Nach dem Zerfall des Römischen Reiches kam es zunächst zu einer obskuren Phase, die von der europäischen Völkerwanderung geprägt war. Es ist schwer zu ermitteln, wie sich das Leben zu dieser Zeit gestaltete, da nur wenige schriftliche Überlieferungen existieren. Große Bedeutung für den weiteren Verlauf der Geschichte hat Karl der Große. Als Brückenbauer zwischen Antike und Mittelalter nahm er großen Einfluss auf die Entwicklung Europas. Ein Verdienst des fränkischen Königs war der Aufbau der Klöster als Stätten der Bildung, in denen Wissen zusammengetragen und verschriftlicht wurde.
Karl der Große herrschte über ein Reich, das in seiner Ausdehnung dem Römischen Reich in seiner Zeit als Hochkultur glich. Von Papst Leo III. wurde er schließlich im Jahre 800 zum römischen Kaiser gekrönt. Ein Akt, der als Wiederauferstehung des alten Roms interpretiert wurde.
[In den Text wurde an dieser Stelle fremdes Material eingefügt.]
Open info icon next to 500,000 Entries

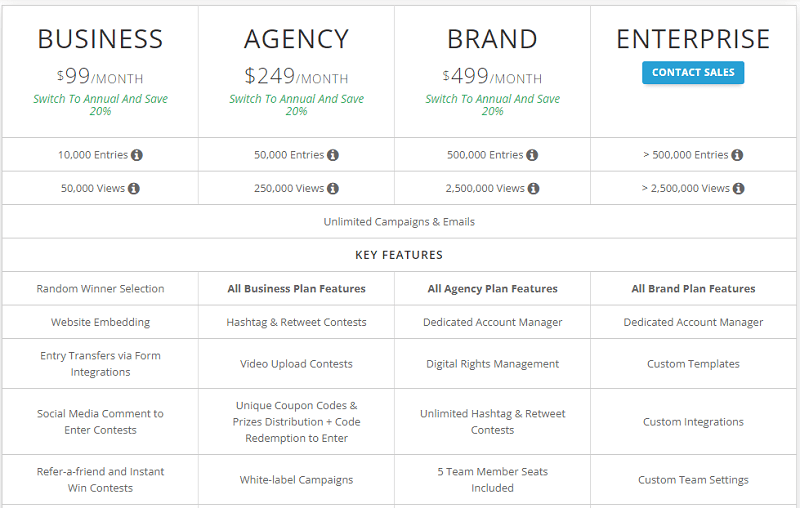[x=532, y=155]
Nur war die Hauptstadt diesmal nicht Rom, sondern Aachen, das im Westen des heutigen Deutschlands liegt. Obwohl nun ein Germane auf dem cäsarischen Thron saß und einen erheblichen Teil Europas regierte, wurde durch diese Regentschaft auch das Ende der germanischen Ära eingeläutet. Auch wenn der Franke selbst Westgermanisch sprach, so war ihm trotzdem viel daran gelegen, Latein zur Amtssprache des gesamten Herrschaftsgebietes zu machen.
Die Geburtsstunde Deutschlands wird heute von vielen Historikern an einem Ereignis festgemacht: Nach dem Tod von Karl dem Großen kam es zu erbitterten Machtkämpfen, die schließlich 843 mit der Aufteilung des Reiches zwischen seinen drei Enkeln Lothar, Ludwig und Karl endeten. Die Aufteilung ist in dem berühmten Vertrag von Verdun festgehalten. Das heutige Staatsgebiet Deutschlands fiel Ludwig zu. Während die westliche Grenze klar vom Rhein definiert wurde, gab es in östlicher Richtung keine genaue Trennlinie. Wo das Reich der Slawen anfing und das Reich der Deutschen endete, war nur schwer zu bestimmen.
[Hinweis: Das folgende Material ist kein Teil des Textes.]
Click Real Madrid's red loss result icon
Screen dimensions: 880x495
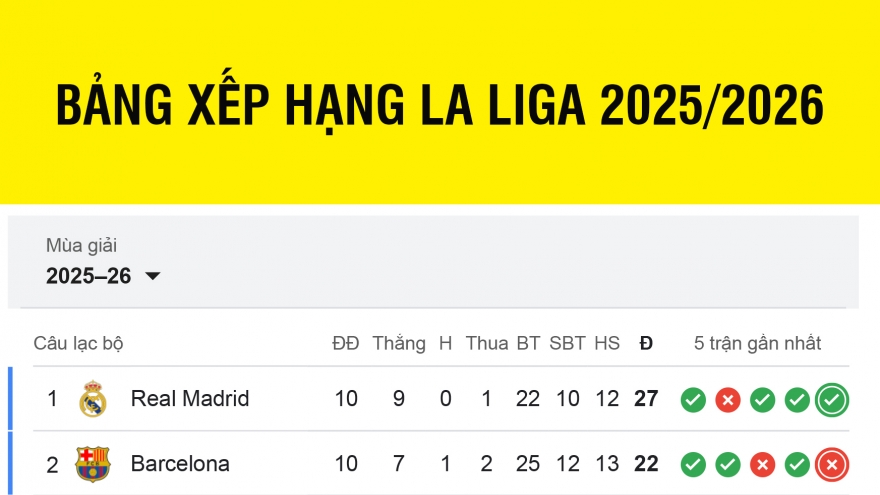click(x=728, y=400)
Im Jahr 870 kam es zu einer erneuten Aufteilung. Diesmal nur noch zwischen Ludwig und Karl. Sie teilten Lothars Reich untereinander auf, sodass die neuen Großreiche Ostfranken und Westfranken entstanden, die Vorläufer von Frankreich und Deutschland. Das nächste Jahrhundert war geprägt von schweren Ernteausfällen und Überfällen durch die Wikinger von westlicher und die Ungaren von östlicher Seite. Statt der Erbfolgendynastie forderte man am Ende dieser Strapazen die Wiedereinführung des alten germanischen Prinzips der Königswahl. Diese Entscheidung war folgenreich für die weitere Entwicklung Deutschlands, denn dies führte dazu, dass in keinem anderen europäischen Land der Kampf zwischen Adel, Klerus und Königtum so erbittert geführt wurde wie hier.